Wednesday, July 8, 2009

Dollhouse By Any Other Name

Recently over at Whedonesque, it was reported that Joss Whedon himself will be writing and directing the first episode of the second season of his provacative and controversial television series "Dollhouse" starring Eliza Dushku and a whole bunch of beautiful talented people. Simon encouraged people to come up with possible episode titles for the first episode in the second season. I was going to answer that question over there, but I tend to ramble. What follows is what I was originally going to leave there at Whedonesque. Instead, I opted to just leave a one word response, then move the rest over here.

Joss Whedon's done pretty well so far with title names. Ghost, Man On The Street, and Epitaph One are titles borne out of the stories themselves. "Ghost" sounds like a corny title in and of itself, but when you watch the episode in question, it makes perfect sense. There's another episode later in the season that Whedon didn't title which is called "Haunted." Essentially this is what Dollhouse does to Echo and the other Actives: put the minds of dead people into her brain and let them think for her.

In fact, this is an ongoing theme of the series. The living is being haunted by ghosts in Topher's machines: dead minds are stored and then placed later in the brains of actives for the Dollhouse's own selfish (or occasionally philanthropic) purposes. If I were to suggest a title name to Whedon, and if I really wanted to challenge him, I'd ask him to write an episode called "Soul" and to please go where the name suggests. He'd probably chicken out and do an episode that involved blues music. The thing is, I'm a deist and he's an atheist. I'd like to see him address the issue of whether or not Echo/Caroline actually has a soul. I'm not talking about gods here. I'm just talking about the concept of a soul. I don't think Joss thinks she does, but I think Caroline thinks she does, and I think she has more evidence, given what he and other writers have put Echo through, to support Caroline's opinion.

Everything Caroline is, everything she's ever known and felt, is theoretically digitized and saved on that little hard drive box that Alpha threatened to destroy, and that Echo & Ballard saved from certain destruction. Yet Echo watched Caroline, in the body of that waitress, die.
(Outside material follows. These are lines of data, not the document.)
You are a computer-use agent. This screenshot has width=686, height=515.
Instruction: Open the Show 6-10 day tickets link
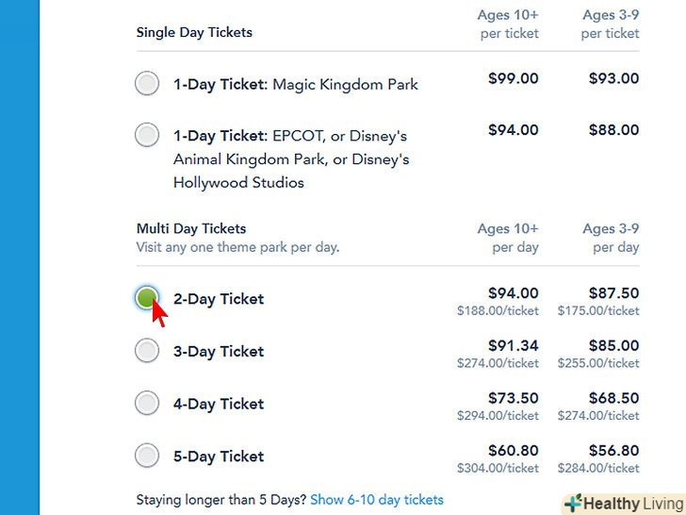point(376,500)
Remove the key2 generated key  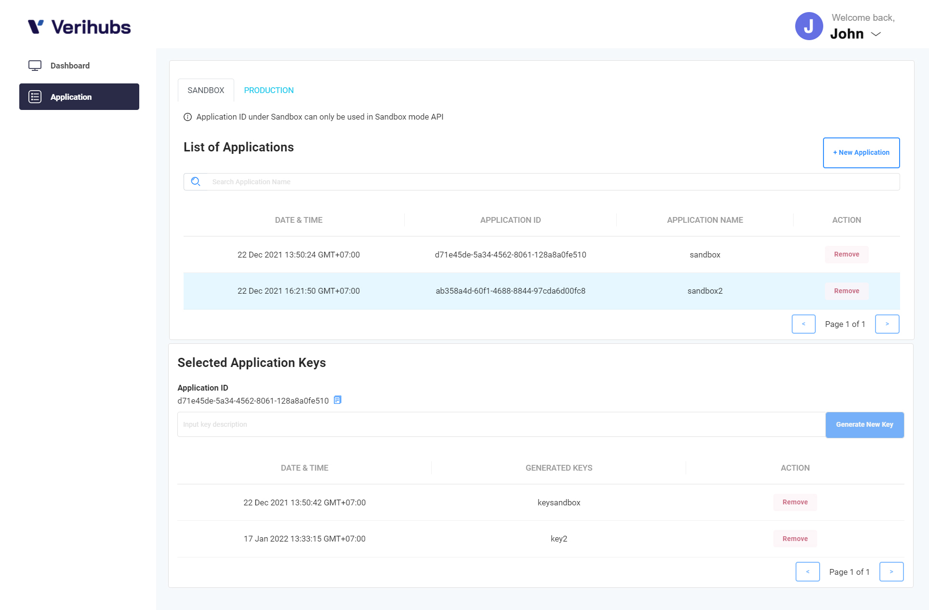coord(795,539)
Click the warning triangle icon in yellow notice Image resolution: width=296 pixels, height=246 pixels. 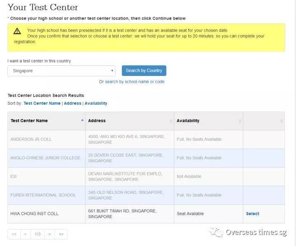(x=17, y=31)
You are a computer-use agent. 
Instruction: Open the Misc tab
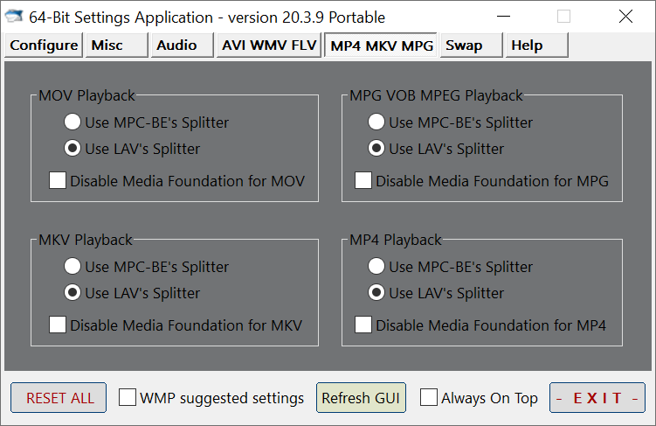click(x=116, y=45)

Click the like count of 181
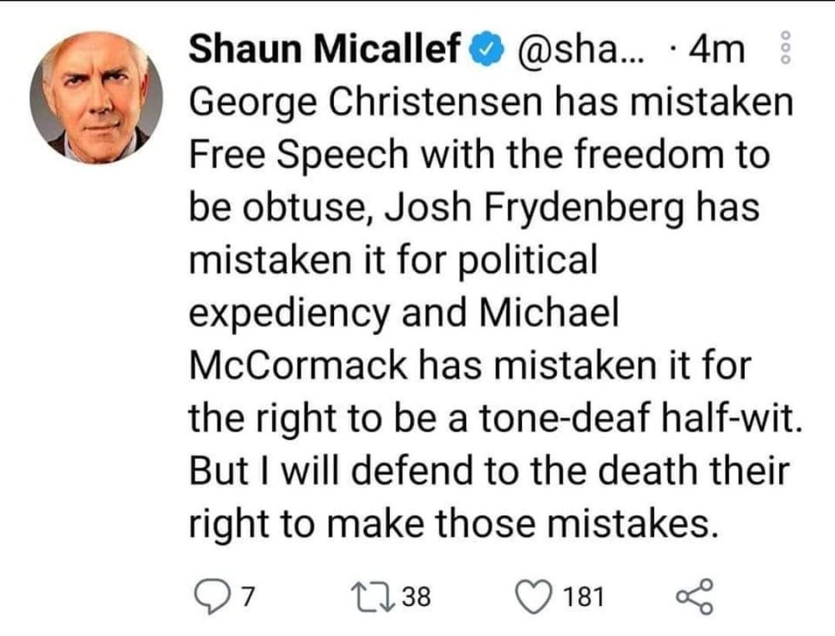[x=585, y=598]
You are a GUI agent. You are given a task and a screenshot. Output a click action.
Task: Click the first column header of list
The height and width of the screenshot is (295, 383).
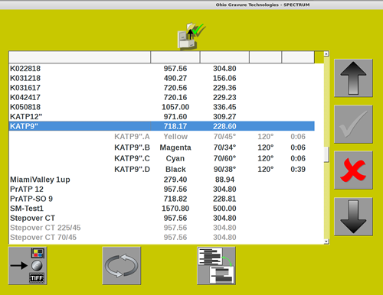pyautogui.click(x=80, y=57)
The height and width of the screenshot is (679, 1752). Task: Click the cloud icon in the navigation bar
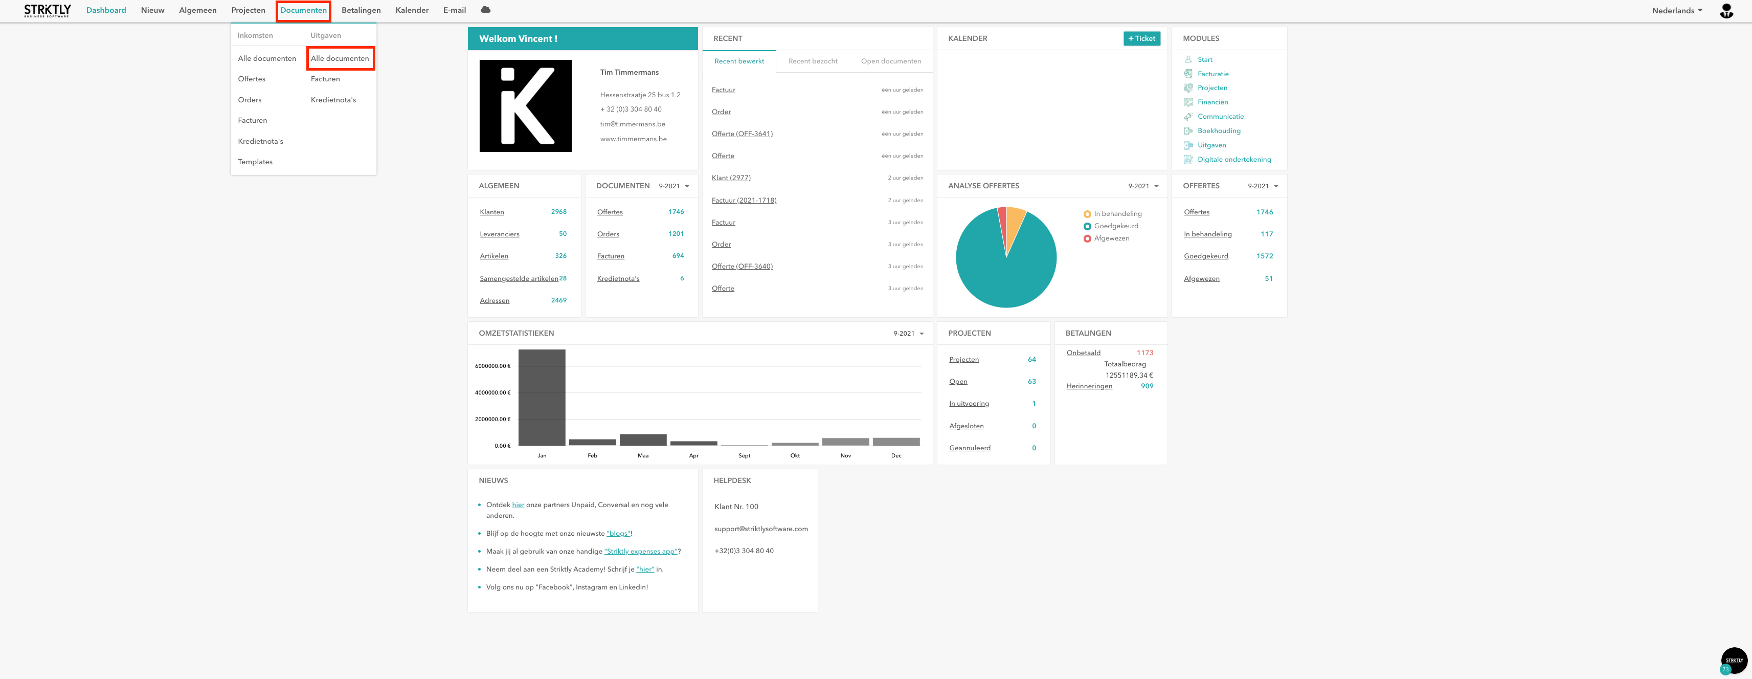(486, 10)
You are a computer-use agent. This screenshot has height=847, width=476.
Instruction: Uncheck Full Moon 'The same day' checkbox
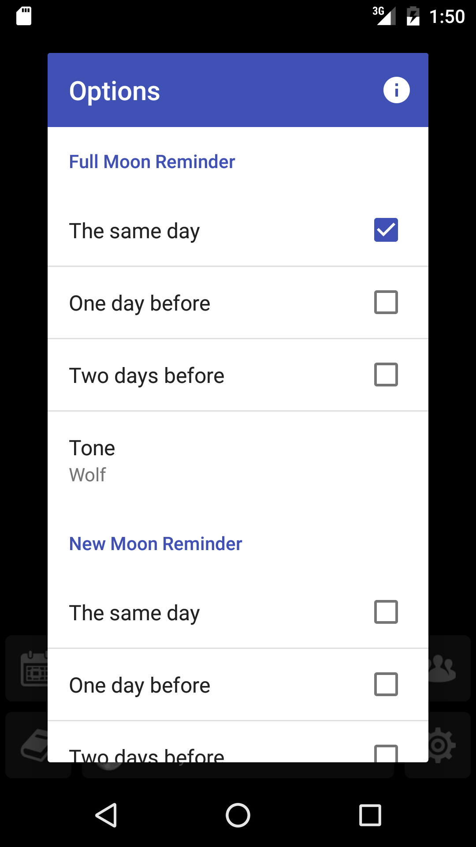pos(386,230)
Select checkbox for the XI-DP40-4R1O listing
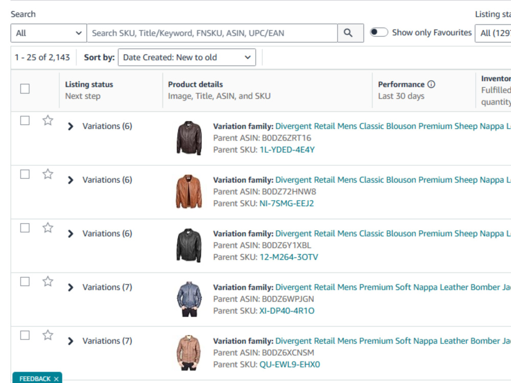 25,281
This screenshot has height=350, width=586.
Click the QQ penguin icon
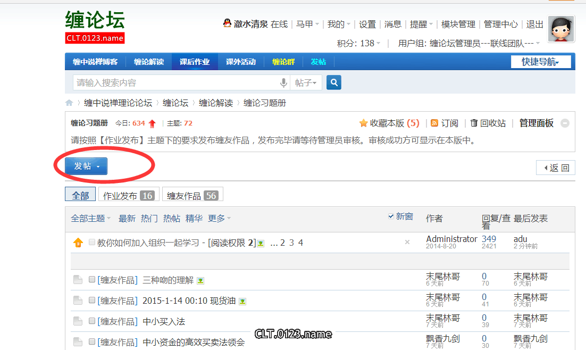(227, 24)
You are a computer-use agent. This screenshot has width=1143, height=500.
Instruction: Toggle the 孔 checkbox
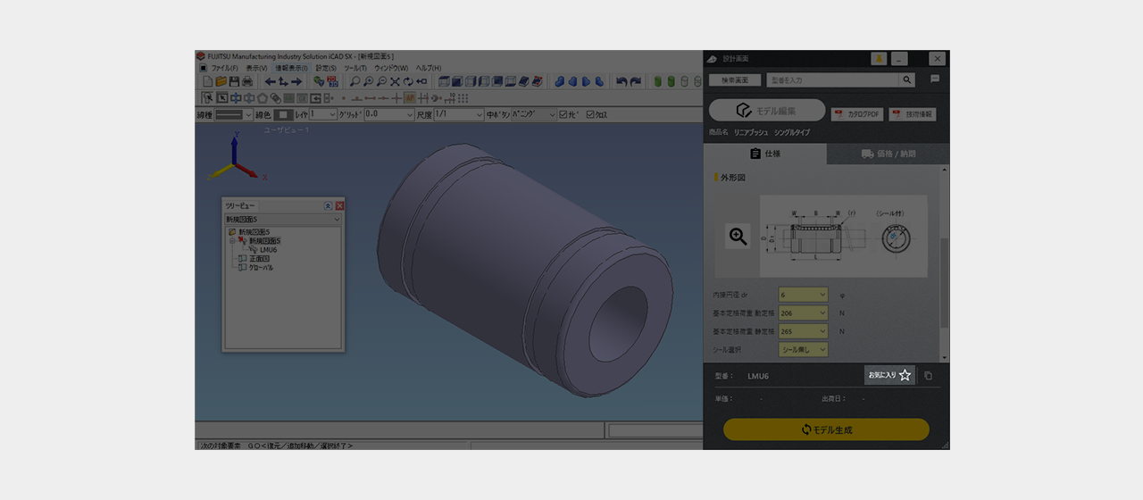(563, 115)
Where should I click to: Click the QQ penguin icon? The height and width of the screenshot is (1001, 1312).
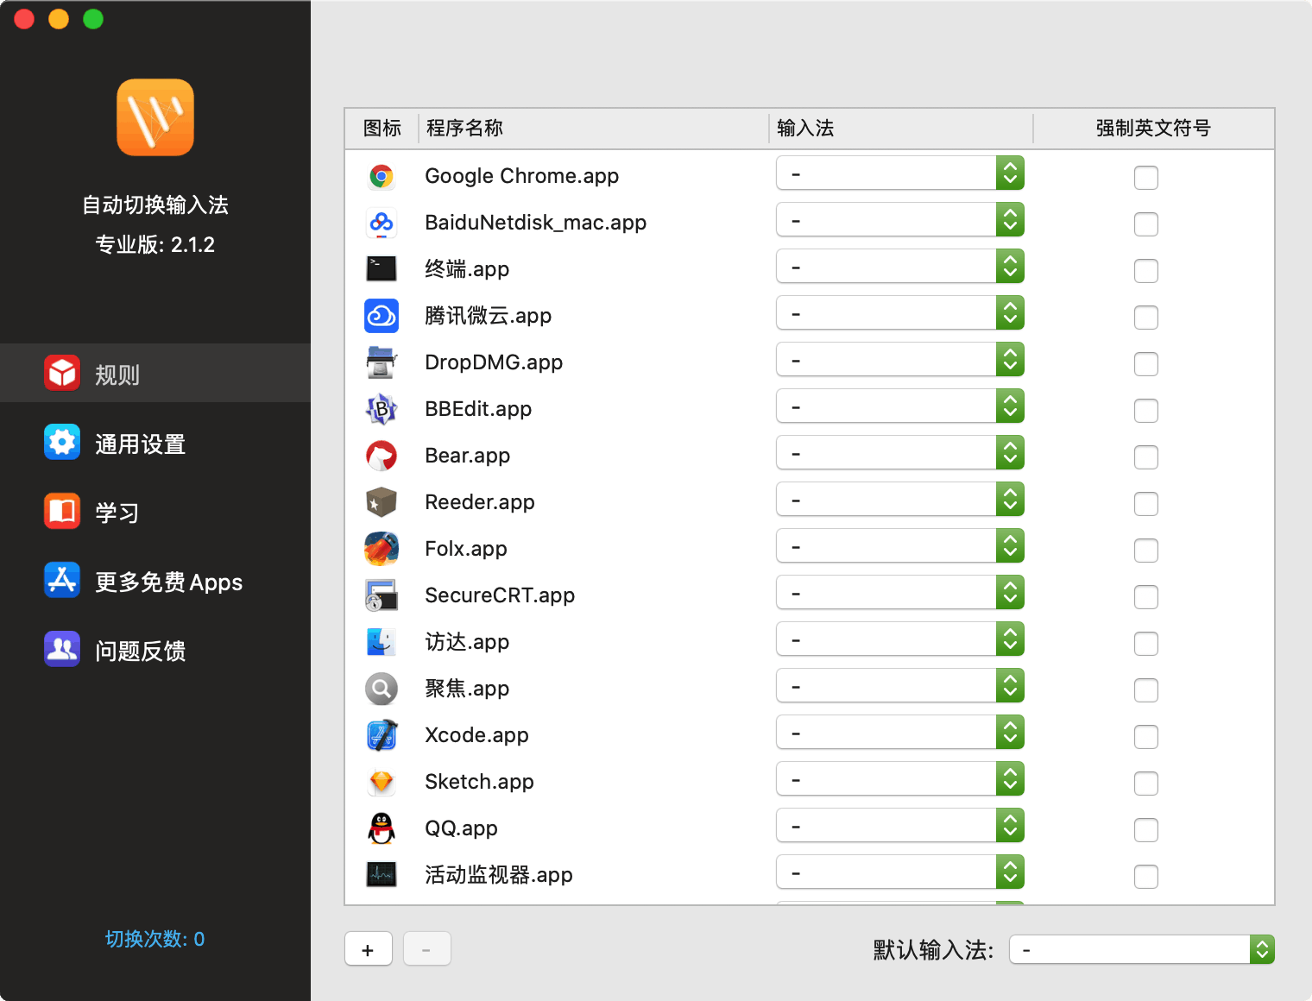(x=381, y=828)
All the people that have been in Echo are still in her. Topher wipes her brain every time, but the mind is a curiously delicate yet resilient thing. If Topher's wiping the brain like a chalkboard with every visit to The Chair, then where is the mind protecting the information? It's making a backup, and where else could that backup be but the soul?

Topher's not really wiping brains. He can only disconnect previously stored information from the high end brain to the standard functions of the body. So Caroline has always been in Echo in a state of dormancy. All the people she's ever been are in there. It's just that Topher has a way to make the conscious mind forget where that information is.

Like when you forget where you put your car keys and you try to remember where but you can't. You must know. You were there when you put the keys down. You had them. Nobody else took them from you. You were there when it happened, but your conscious mind has nothing to use to access that information from your brain. Like maybe a mnemonic device or a note you left for yourself, but even if you try to retrace your steps and go back to the moment you last had them in your hand, you still can't access the memory, because something was distracting you at the second you put the keys down. Then you finally find them and maybe you then remember why you put them there, but maybe you still don't. You just shrug and go on with your day but in the back of your mind something is nagging at you. You honestly don't remember putting them there, but you must have, and that memory must still be in your head somewhere. You just can't remember where.

I think, when Topher thinks he's wiping all memories from a human brain, all he's really doing is dislodging that information from immediate access. The conscious mind forgets who or what it is, and then Topher can fill that emptiness with more information, but it's all stored elsewhere. Topher doesn't actually erase it. He just makes an Active forget where in the brain that information is available for retrieval. The brain's got a finite space, but something not currently understood by science that is ethereal might be where that information is really stored. Some place that Topher's machines can't wipe.

So if I were going to suggest a show title to Joss Whedon, I'd suggest "Soul." I doubt he'd write it tho. Who would want to tune in to see that? It's too ...cerebral.